Using MPI without building from source

dfoiles · November 7, 2019, 4:13am

Hello,

I have been trying to run NGsolve in parallel on an HPC and I’d like to know if it’s possible to use the launchpad download of NGsolve with MPI? I have been trying to compile it from source both on the cluster and in containers, but have run into errors on both that I have been unable to fix.

Thanks

matthiash · November 7, 2019, 10:46am

Hello,

The setup on HPC clusters varies a lot, thus we do not offer prebuilt binaries for such environments.
Often, the default compiler on clusters is too old, which OS/compiler were you using?
For further hints I need your configuration (cmake) command and the complete command line output.

Best,
Matthias

dfoiles · November 7, 2019, 8:12pm

The best attempt I’ve had so far is building NGSolve in a singularity container with an Ubuntu environment. In it, I’ve installed the packages that are listed on the “Build on Linux” page as well as openmpi-bin, libopenmpi-dev, and numpy/scipy. My cmake command is:

cmake -DUSE_MPI=ON -DUSE_GUI=OFF -DCMAKE_INSTALL_PREFIX=${BASEDIR}/ngsolve-install ${BASEDIR}/ngsolve-src

The error message that I’ve received is quite long and I don’t know what parts are relevant, so I’ll attach a text file of the whole message. However, I think the important line is:

error: inlining failed in call to always_inline '__m256d _mm256_fmadd_pd(__m256d, __m256d, __m256d)': target specific option mismatch

I’ve searched for this error message myself and I’ve seen people suggest adding flags like “-msse4.1”, “-march=native”, “-march=nehalem”, and “-mavx” to CMAKE_CXX_FLAGS. I’ve tried this and have still gotten the same error.

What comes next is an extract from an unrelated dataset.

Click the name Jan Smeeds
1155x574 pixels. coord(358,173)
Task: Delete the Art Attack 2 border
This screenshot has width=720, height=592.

Thank you for your willingness to help.

https://ngsolve.org/media/kunena/attachments/1252/Error.txt

Attachment: Error.txt

joachim · November 7, 2019, 8:41pm

edit ngsolve/ngstd.simd.hpp, line 1047

replace #ifdef AVX2 by
#ifdef FMA

and again in line 1065

Joachim

dfoiles · November 8, 2019, 6:55pm

That did the trick. Thank you very much for your help.

dfoiles · November 11, 2019, 9:46pm

Sorry to bother you again. Everything in the container is built and I’ve moved it to the HPC. I can successfully run the MPI tutorials provided in the source, but when I try to run my program, I get segmentation faults. Specifically, I get:

[node4][[23534,1],3][btl_tcp_frag.c:237:mca_btl_tcp_frag_recv] mca_btl_tcp_frag_recv: readv failed: Connection reset by peer (104) [node4][[23534,1],4][btl_tcp_frag.c:237:mca_btl_tcp_frag_recv] mca_btl_tcp_frag_recv: readv failed: Connection reset by peer (104) Caught SIGSEGV: segmentation fault Collecting backtrace... #1 /opt/ngsuite/ngsolve-install/lib/python3/dist-packages/netgen/../../../libngcore.so(+0x1864b) [0x7fa70f33664b] #2 /lib/x86_64-linux-gnu/libc.so.6(+0x43f60) [0x7fa7109bef60]

I have attached a copy of the code that I used.

Thank you for your help.

https://ngsolve.org/media/kunena/attachments/1252/Nanosphere.py

Attachment: Nanosphere_2019-11-11.py